WL: The “Subject Comments” in the book speak to that. If you think of this book as reimagining a social media feed where there’s received language and ads and algorithmic language, the “Subject Comments” were intended to give it some personal heat and show the physical consequences of using technology.

JM: Right. The “mesh” in “facial mesh” isn’t diaphanous or easily escaped. And, even though it’s surgical, this mesh doesn’t heal. This is what the machine is using to analyze people so the people who operate it can predict behaviors and therefore guide those behaviors more efficiently.

WL: I was drawn to “mesh” because, of all the technology buzzwords, it seemed the most organic. You could create a virtual version of yourself or you could compile every one of your preferences into some sort of agentic AI or bot, but it would never really capture the perversity of who you are. At the same time, there’s this impulse of wanting to get beyond the limitations of subjectivity driving technology like this. We now have the monetization of the face down to micro-expressions. We can turn ourselves into revenue streams in ways never before possible. But that only exaggerates every insecurity that we have. 

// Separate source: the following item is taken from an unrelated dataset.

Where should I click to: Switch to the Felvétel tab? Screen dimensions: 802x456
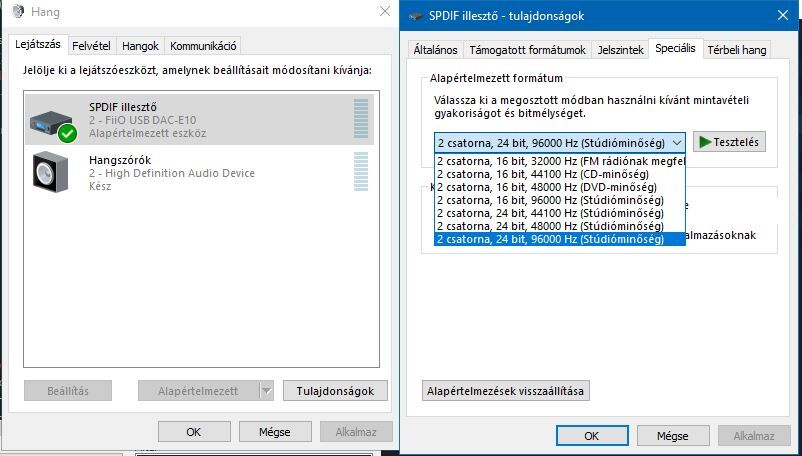[91, 46]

Lately, everybody’s been talking about looksmaxxing and Scott Galloway’s new nose and Jim Carrey’s new face. To me, this situation exposes just how much the romantic self no longer exists. You could make the argument that it hasn’t existed for at least 60 or 70 years. Meanwhile, people have always wanted to change into something other than human that somehow feels more like themselves.

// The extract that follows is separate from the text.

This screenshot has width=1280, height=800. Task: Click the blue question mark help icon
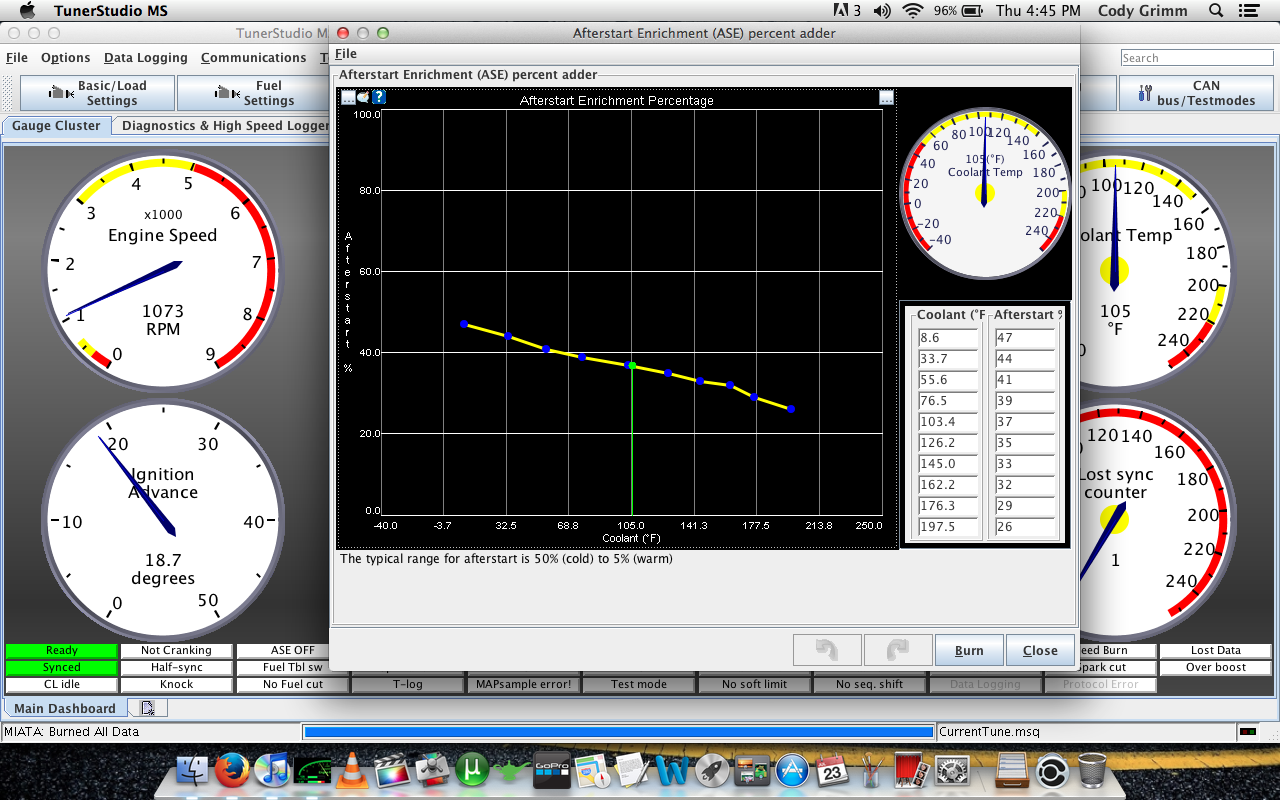coord(379,97)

JM: It seems to me that /face understands that. It’s poetic in that it’s smart enough to allow a reader to do what readers do: occupy an imaginative space where languages (theirs, the book’s) can meld into something I’d call an intelligence, even if it’s ephemeral. But the artificial intelligence /face defies can’t understand it. It can’t really read the personal stories in those “Subject Comments” and know how life experience shapes a face.

WL: Your face is something that you earn and the whole idea that you should erase it in order to make it more monetizable—or in the case of MAGA face, in order make it more appealing to some great leader—is a bad deal. It utterly destroys your face’s value. I was watching a video of Billie Holiday recently. It’s from near the end of her life, and she’s singing some really sad stuff. When she stops singing, you get to watch her listen to the other musicians: Ben Webster, Roy Eldridge, Lester Young. You see her smiling and bobbing her head. And you can’t help but think about her face, her ruined face, like the ruined face of Chet Baker. I think that’s the whole story right there. The human truth is far more complicated and beautiful and joyously inexplicable if you only accept it.